After the piercing screech, there were a few seconds of silence before a cacophony of roar rang out through the mansion, accompanied by what felt to Loch as a stampede bursting through the front door. Loch couldn't help himself and walked a few feet to the banister overlooking the bottom floor and the stairs that led up to his current position. A mass of moving flesh became visible to him. In the attempt to fit through the small opening of the doorway, creatures of all different sizes found themselves half stuck, pushing, scratching, and biting each other for the privilege of being the first one to enter. All manner of creatures were below Loch, some he recognized like the Minotaur, the half man half bull he had previously faced, and the green-skinned tusked Orcans, but others he had never seen before, appearing more like cross-bred abominations. From the force of their tussle over the door, both sides of the walls began to crack and chip off before breaking entirely and hitting the atrium floor tiles with a bang.
The stampede roared once more and flooded the house with several of the muscular Orcans, wielding their large two-handed swords, taking the stairs two at a time and heading right for him. Their jutting jaws, sky-high tusks, and enraged bellows forced Loch to retreat quickly. Now using two hands to cradle the child in his grasp closer, Loch wasn't sure if he was doing it to comfort the child or himself. In only a moment, a trio of black armored Orcans arrived at the second floor, and seeing Loch, they each issued out excited, saliva-flinging yells. Greatswords raised high, ready to chop him in two. The trio charged at him with nothing but bloodlust in their eyes.
Loch attempted to summon the storm within him but found nothing but a light smattering of gathering clouds, taking continued step backs. He tried again and again but found nothing but a light spark in his limbs, nothing like the train-filled energy spike he had felt before. When the trio was only ten feet away from Loch and he was about to turn tail to run. A woman's courageous cry came out from behind him. With hair thrown into a flutter all of a sudden, Loch's mother, now entirely wreathed in a pale glow, looking like some saintess of war, charged towards the attacking beasts. Like she was performing a ballroom dance, and the beastly, boorish Orcans were also trying to stay in step with her, Loch's mother spun around in a dizzy. Her thin, short swords flicked out at high velocity, not in mighty chops but quick cuts and slices. Within only moments, the trio of beasts swinging their thick weapons in full force, wind-scattering attacks, hit nothing but air and appeared as if they had suffered death by a thousand cuts.
After a flourish of her blades, Loch's mother flicked the dark green blood accumulated in the blood groves onto the already painted floor. With her heels clicking across the wooden floorboards, she made her way back to the stunned Loch, leaving three Orcans, all in different attacking positions in her wake. It appeared as if their bodies hadn't come to terms that they were dead and needed a moment to catch up, as one they all fell to the floor, spraying fountains of dark green blood. "We must go, Wayne. I don't know how that bastard found us, but without Loch's father, we have no chance to fend him off. I'll not be giving him the chance to devour my precious chick." Loch's mother said. She spared one moment to rub the child's back in his embrace before marching past him down the hallway. Loch's eyes were still stuck on the three corpses before him. Even with their thick armour, it appeared as if every inch of exposed skin had suffered a wound. "Amazing." Loch breathed out, before a commanding voice rang out behind him, "Wayne! Hurry!" His feet instinctively followed the voice while it took a couple more seconds for his mind to catch up.

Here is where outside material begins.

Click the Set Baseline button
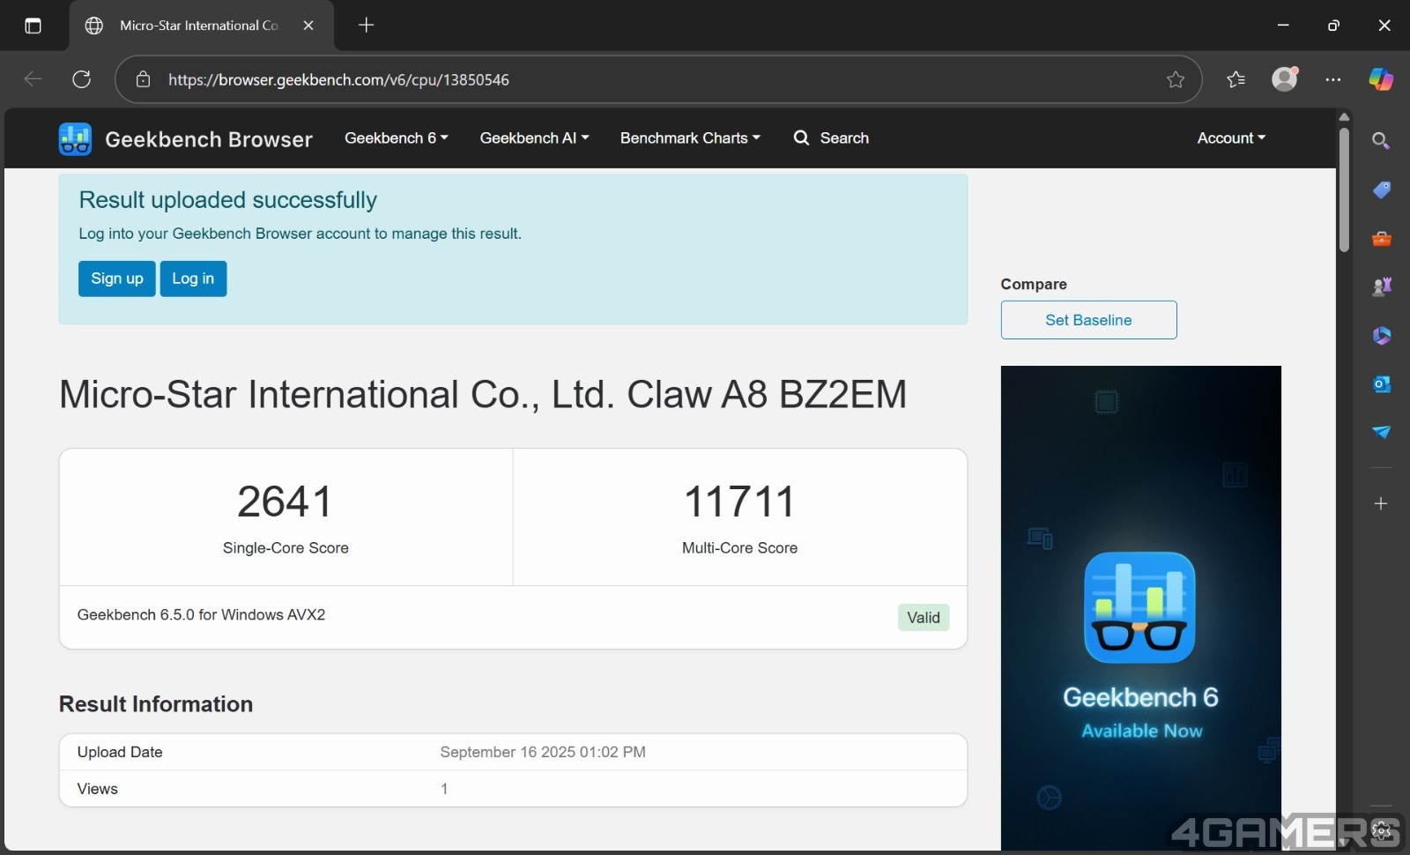This screenshot has width=1410, height=855. (1088, 320)
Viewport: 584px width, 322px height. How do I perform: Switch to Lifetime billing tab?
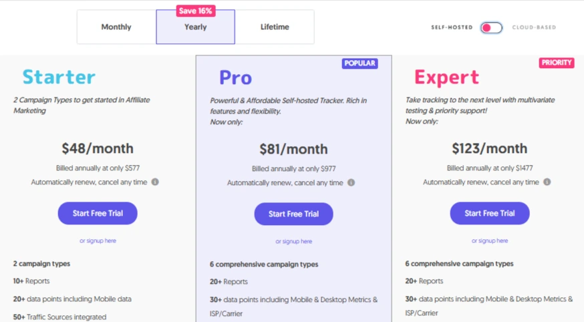[275, 27]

The sound of several more feet climbing the stairs behind him caused Loch to break into a quick job. His mother had already arrived at the end of the hallway. Standing before a plain wall, she had turned to face Loch and looked him square in the eyes. The gaze brought him up short, as he said, "What now?" In front of them was a dead end, without even a window to jump out of. Looking towards the woman, he couldn't help but give her a confused gaze. The woman, with her face in a blank state, calmly replied, "Wayne, could you kindly remove the wall? This will be the quickest way to enter the forest and I'm sure King Sepharim has been notified of that bastard's presence by now. He might not lower his lazy ass from his perch over a little horde, but that screech will surely have caught his vain covered eyes. He's always wanted to see whose wing was stronger. So we'll just need to hide ourselves in the forest for a little while, and then we should be safe."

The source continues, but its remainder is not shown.